| What is needed |
Copy exactly, no pictures: every line from the one that contains "The height and width of the screenshot is (812, 1490)." through the end of the entries below.

| Given records |
┌──

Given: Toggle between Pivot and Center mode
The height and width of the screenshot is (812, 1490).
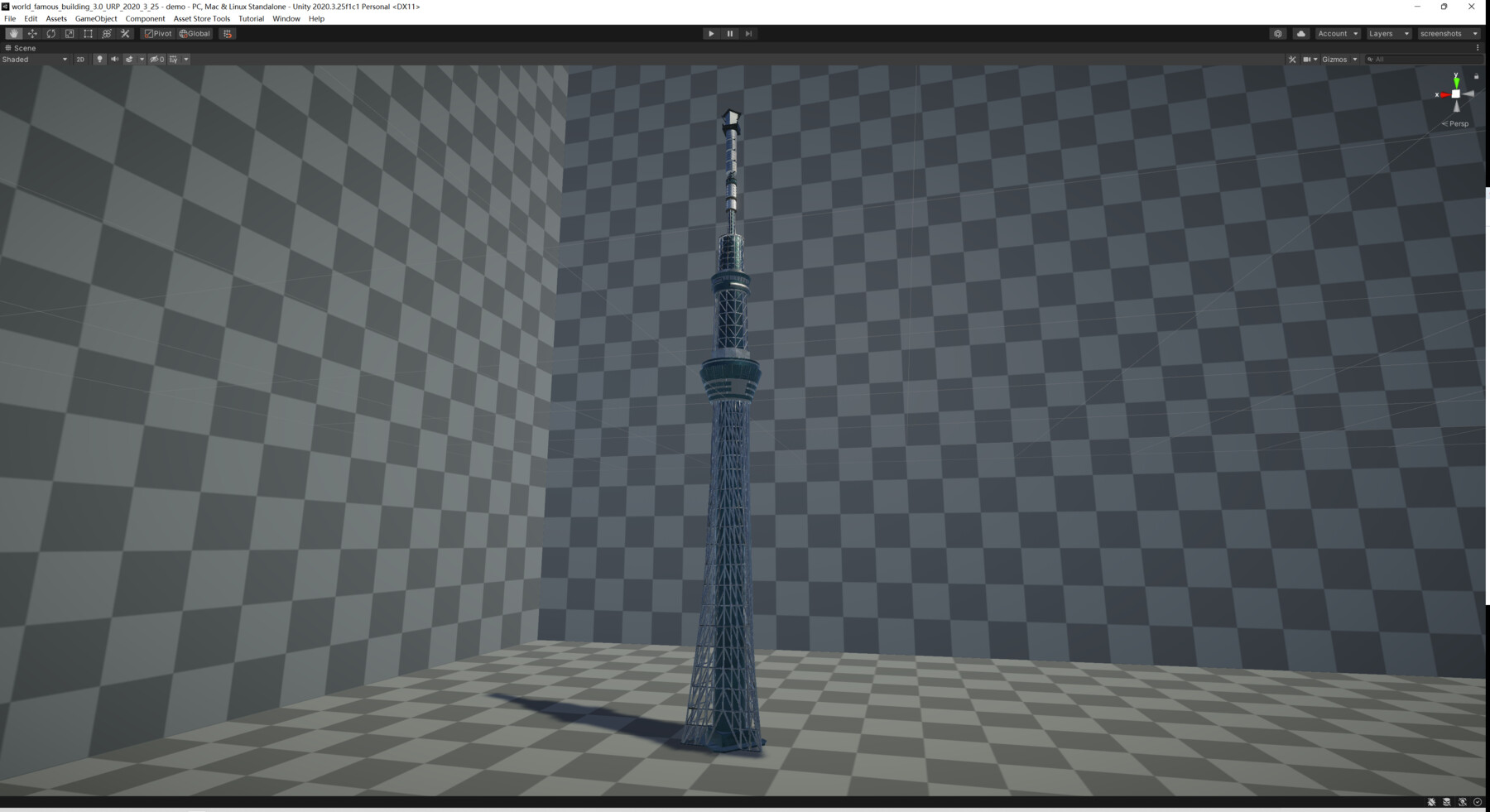Looking at the screenshot, I should [x=158, y=33].
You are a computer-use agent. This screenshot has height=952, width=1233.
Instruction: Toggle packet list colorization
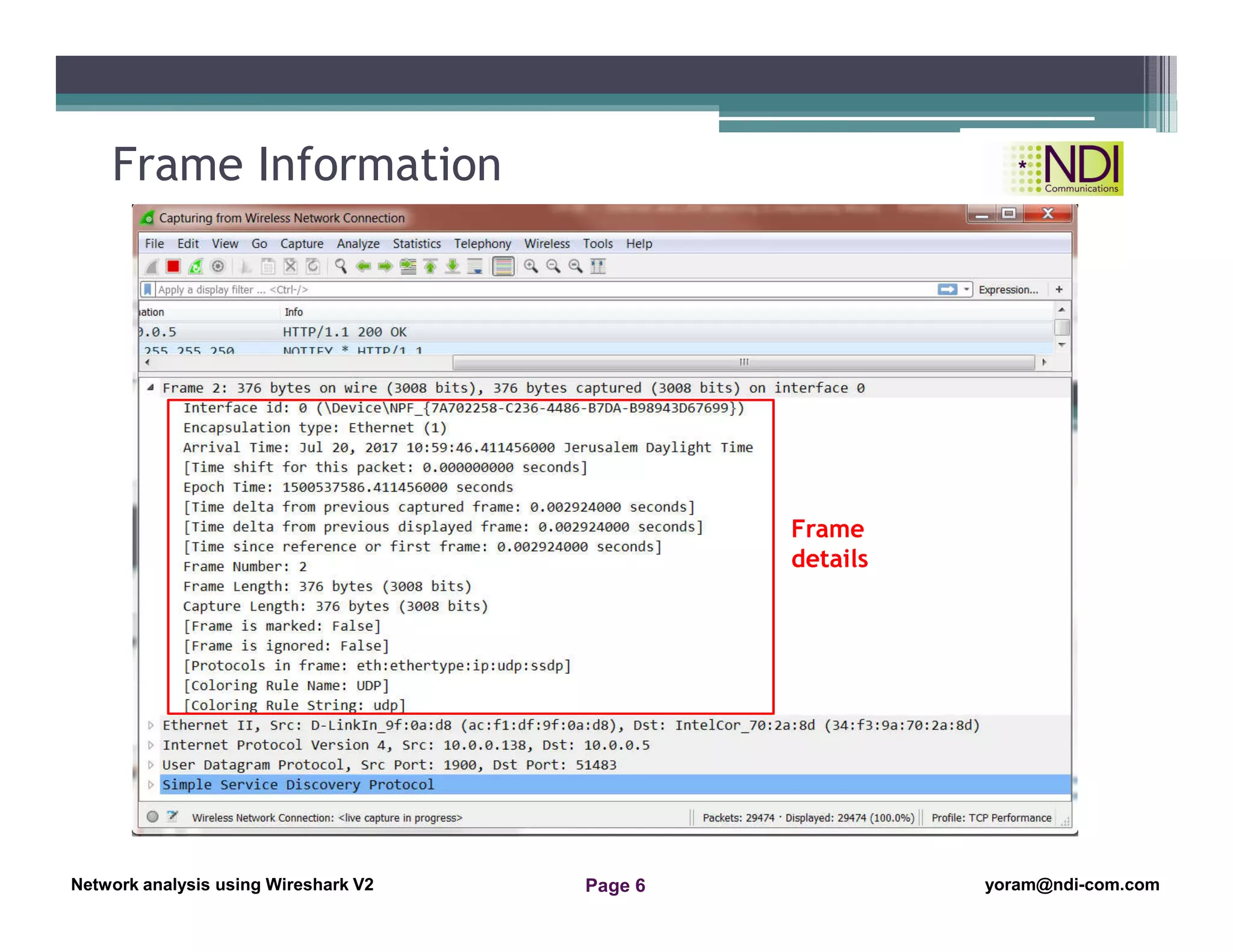tap(503, 266)
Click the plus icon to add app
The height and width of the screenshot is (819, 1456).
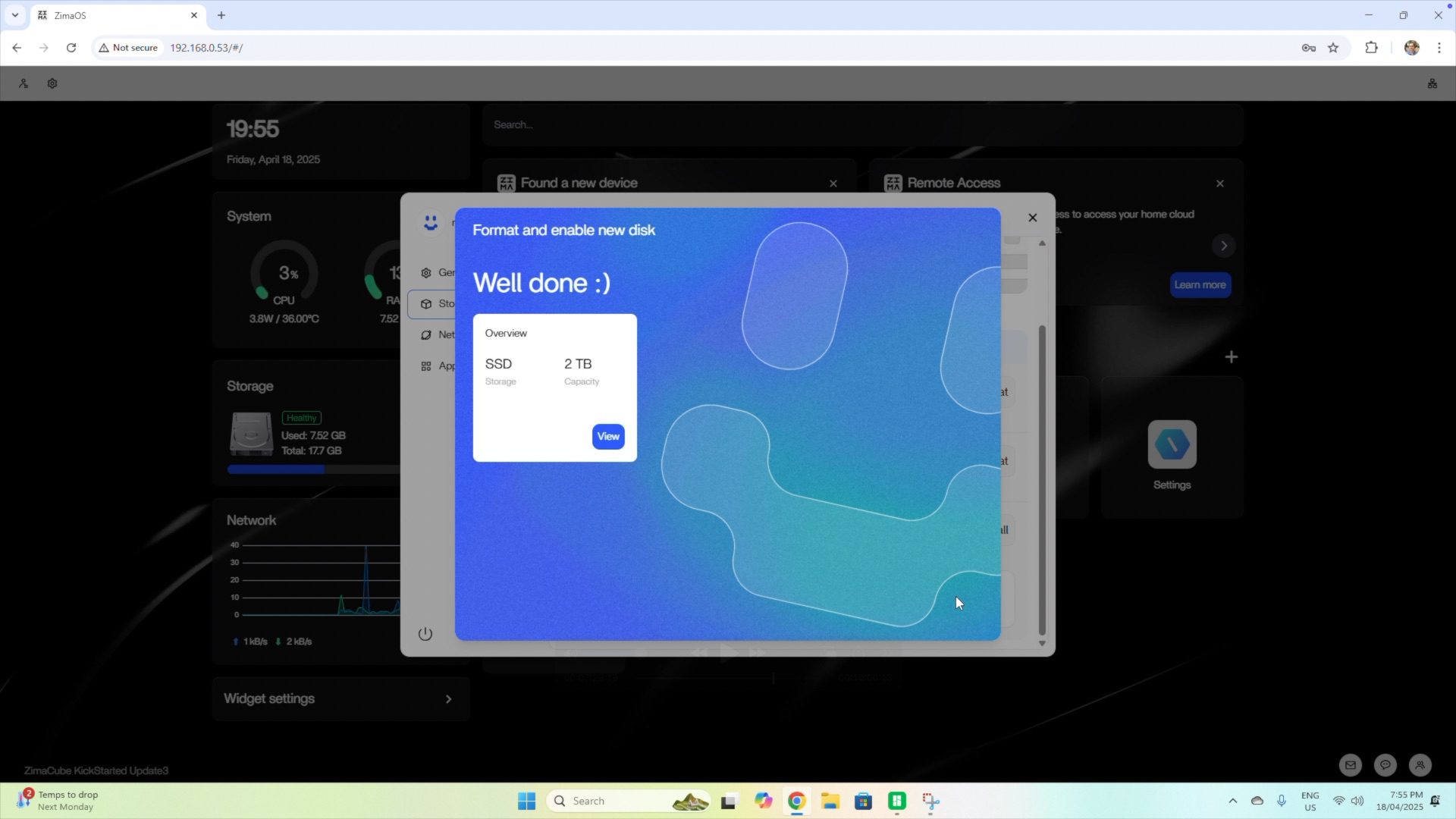1231,357
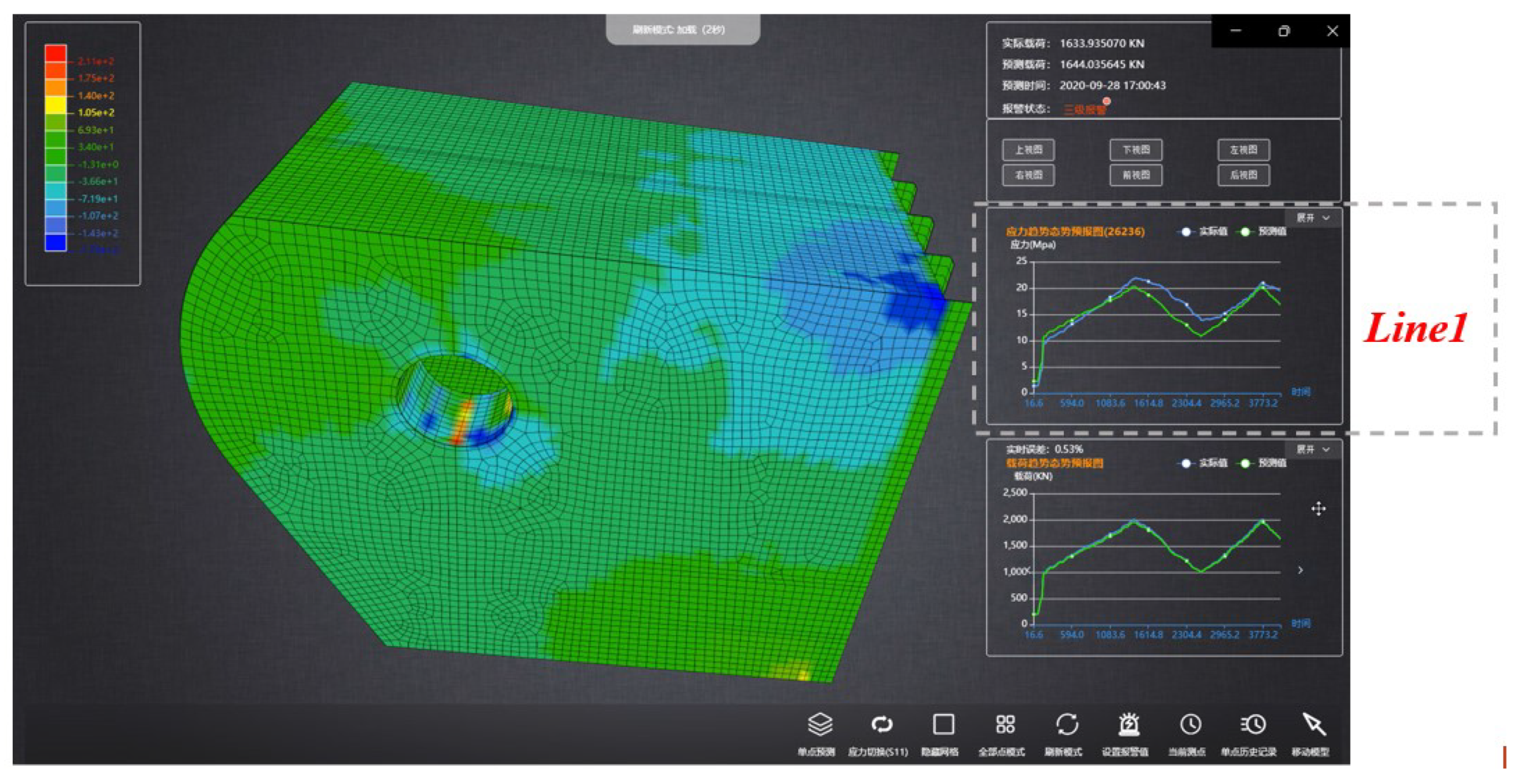1520x784 pixels.
Task: Expand the stress trend chart dropdown (展开)
Action: (1313, 218)
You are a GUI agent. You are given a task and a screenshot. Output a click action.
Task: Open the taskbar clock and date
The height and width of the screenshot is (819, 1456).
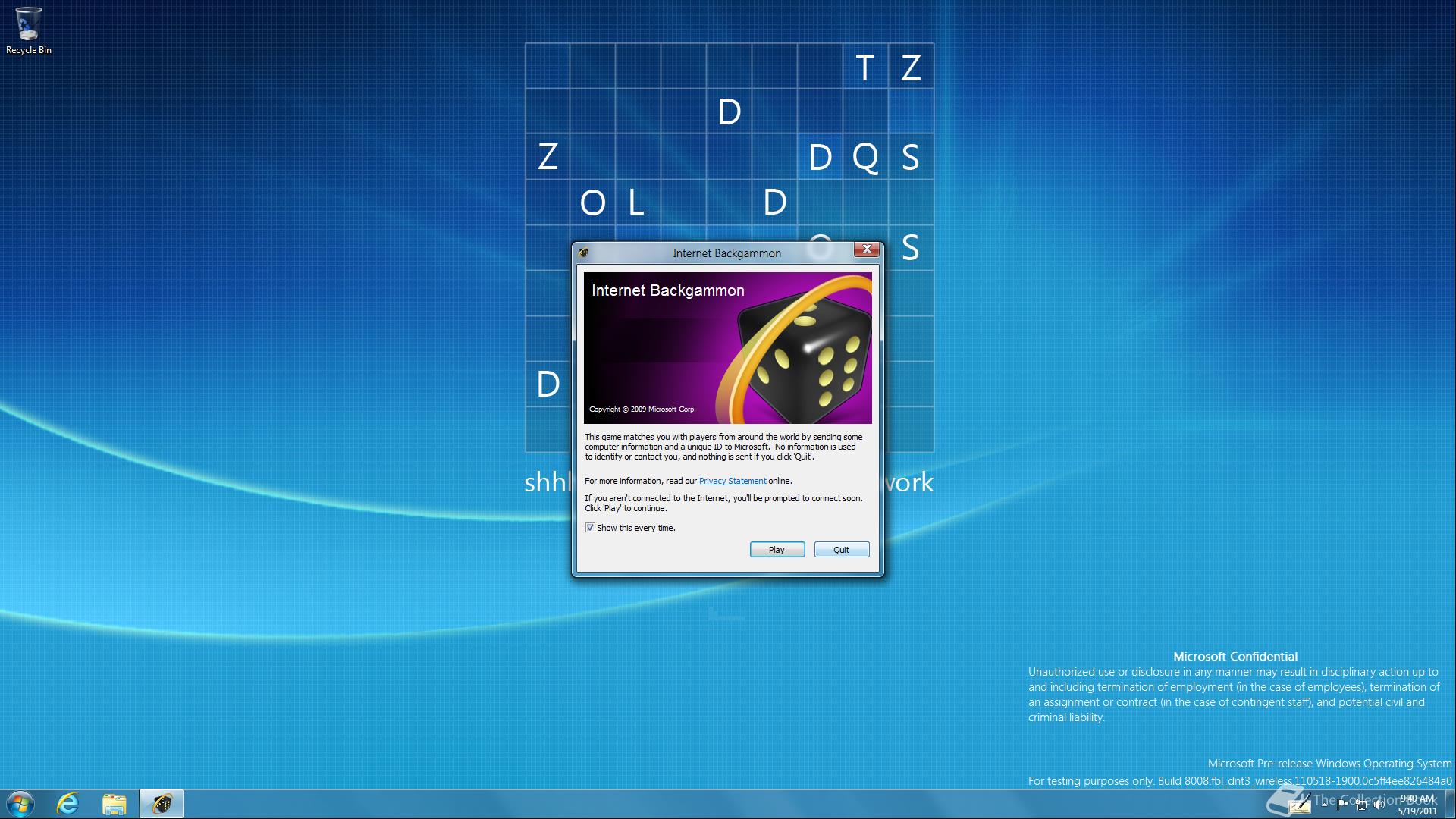coord(1417,805)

└──

| Worked solution |
The height and width of the screenshot is (812, 1490).
Looking at the screenshot, I should [x=158, y=33].
You are a computer-use agent. This screenshot has height=952, width=1233.
Instruction: Toggle packet list colorization
tap(503, 266)
Click the plus icon to add app
The height and width of the screenshot is (819, 1456).
1231,357
1520x784 pixels.
Task: Expand the stress trend chart dropdown (展开)
Action: (1313, 218)
You are a GUI agent. You are given a task and a screenshot. Output a click action.
Task: Open the taskbar clock and date
The height and width of the screenshot is (819, 1456).
coord(1417,805)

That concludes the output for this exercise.